89, 88, 78, 95, 92
Sadye has the Algebra test scores shown. If her goal is to have a test average of 90 or higher what is the lowest score she can make on her next test and still achieve her goal? Note: scores are not rounded.
She needs a total of 540 points.
540 - (89+88+78+95+92) = ?
IT IS NOT 94
To find the lowest score Sadye can make on her next test and still achieve her goal of having a test average of 90 or higher, we need to use the concept of average.
First, let's calculate Sadye's current average score. We add up all her existing test scores and divide it by the number of tests she has taken:
(89 + 88 + 78 + 95 + 92) / 5 = 442 / 5 = 88.4
Currently, Sadye has an average score of 88.4.
Now, let's assume that Sadye takes the next test and scores x (the lowest score she can make) on it.
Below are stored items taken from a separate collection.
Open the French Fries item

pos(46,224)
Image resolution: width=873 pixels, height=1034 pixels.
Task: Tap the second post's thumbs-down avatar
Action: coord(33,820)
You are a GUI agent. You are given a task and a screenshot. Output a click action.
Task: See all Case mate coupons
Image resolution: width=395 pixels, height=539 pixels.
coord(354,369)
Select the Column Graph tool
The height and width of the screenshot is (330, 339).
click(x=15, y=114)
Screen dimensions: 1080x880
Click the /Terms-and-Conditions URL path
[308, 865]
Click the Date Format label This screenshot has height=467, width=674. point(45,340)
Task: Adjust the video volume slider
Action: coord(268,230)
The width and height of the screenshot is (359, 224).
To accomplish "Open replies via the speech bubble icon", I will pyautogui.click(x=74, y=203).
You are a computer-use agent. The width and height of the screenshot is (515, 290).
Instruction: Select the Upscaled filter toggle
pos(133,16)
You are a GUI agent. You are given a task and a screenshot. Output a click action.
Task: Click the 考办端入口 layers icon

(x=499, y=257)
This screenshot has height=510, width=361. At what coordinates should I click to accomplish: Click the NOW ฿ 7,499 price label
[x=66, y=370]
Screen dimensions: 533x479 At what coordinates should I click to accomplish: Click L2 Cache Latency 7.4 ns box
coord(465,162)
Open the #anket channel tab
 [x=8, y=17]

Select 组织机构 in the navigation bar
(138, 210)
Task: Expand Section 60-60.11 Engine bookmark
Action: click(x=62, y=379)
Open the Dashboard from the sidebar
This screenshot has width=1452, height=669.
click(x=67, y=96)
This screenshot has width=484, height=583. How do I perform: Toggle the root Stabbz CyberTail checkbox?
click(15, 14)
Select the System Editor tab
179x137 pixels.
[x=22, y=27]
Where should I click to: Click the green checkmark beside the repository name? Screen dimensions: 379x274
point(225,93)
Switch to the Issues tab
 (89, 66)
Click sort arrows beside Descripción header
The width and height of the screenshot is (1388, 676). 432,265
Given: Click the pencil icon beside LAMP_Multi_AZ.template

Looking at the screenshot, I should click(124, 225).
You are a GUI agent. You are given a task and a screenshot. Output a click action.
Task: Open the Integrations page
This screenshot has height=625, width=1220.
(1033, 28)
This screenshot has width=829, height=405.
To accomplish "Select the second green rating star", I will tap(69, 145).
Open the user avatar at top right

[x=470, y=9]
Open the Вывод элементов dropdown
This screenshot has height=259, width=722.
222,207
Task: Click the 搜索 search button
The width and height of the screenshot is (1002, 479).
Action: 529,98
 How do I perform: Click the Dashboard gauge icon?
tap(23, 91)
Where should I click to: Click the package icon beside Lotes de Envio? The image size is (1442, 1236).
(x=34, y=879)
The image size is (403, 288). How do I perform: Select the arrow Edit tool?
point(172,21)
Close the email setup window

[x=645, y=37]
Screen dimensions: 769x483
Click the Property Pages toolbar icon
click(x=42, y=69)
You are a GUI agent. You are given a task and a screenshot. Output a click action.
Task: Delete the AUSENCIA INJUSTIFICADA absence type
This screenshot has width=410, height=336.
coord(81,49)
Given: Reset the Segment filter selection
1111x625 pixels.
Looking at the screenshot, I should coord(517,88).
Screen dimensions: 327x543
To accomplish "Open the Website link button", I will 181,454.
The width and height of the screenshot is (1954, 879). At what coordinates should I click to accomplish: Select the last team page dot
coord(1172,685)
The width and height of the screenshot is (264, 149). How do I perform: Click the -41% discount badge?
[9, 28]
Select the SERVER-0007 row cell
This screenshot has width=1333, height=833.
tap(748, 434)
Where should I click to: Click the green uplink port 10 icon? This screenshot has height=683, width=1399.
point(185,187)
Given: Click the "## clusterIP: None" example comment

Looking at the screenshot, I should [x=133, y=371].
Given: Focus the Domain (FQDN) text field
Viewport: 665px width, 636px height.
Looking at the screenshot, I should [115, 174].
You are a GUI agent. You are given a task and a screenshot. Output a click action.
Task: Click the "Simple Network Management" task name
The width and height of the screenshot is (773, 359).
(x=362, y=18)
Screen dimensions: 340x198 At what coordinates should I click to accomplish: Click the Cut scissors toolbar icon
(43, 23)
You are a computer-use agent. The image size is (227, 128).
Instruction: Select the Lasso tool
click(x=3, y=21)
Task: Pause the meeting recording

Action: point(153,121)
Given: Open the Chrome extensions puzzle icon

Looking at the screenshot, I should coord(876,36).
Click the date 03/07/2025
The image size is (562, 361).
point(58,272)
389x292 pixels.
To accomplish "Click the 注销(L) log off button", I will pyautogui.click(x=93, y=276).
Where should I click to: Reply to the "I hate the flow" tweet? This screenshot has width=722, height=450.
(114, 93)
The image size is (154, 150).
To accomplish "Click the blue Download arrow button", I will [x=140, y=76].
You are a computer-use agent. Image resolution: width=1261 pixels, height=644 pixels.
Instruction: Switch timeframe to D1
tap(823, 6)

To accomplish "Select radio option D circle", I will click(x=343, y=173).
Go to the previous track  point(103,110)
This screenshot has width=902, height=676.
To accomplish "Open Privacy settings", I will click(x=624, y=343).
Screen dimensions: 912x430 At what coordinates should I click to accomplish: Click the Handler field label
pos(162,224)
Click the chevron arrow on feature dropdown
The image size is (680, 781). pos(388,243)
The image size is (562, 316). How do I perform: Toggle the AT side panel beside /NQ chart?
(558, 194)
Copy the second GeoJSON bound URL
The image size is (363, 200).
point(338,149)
To achieve an average score of 90 or higher, the sum of all her scores should be:
(442 + x) / 6 >= 90
To solve for x, we can rearrange the equation:
442 + x >= 540
x >= 540 - 442
x >= 98
Therefore, Sadye needs to score 98 or higher on her next test to achieve her goal of having a test average of 90 or higher.
It's 94.
(89+88+78+95+92+x)/6 = 90
solve for x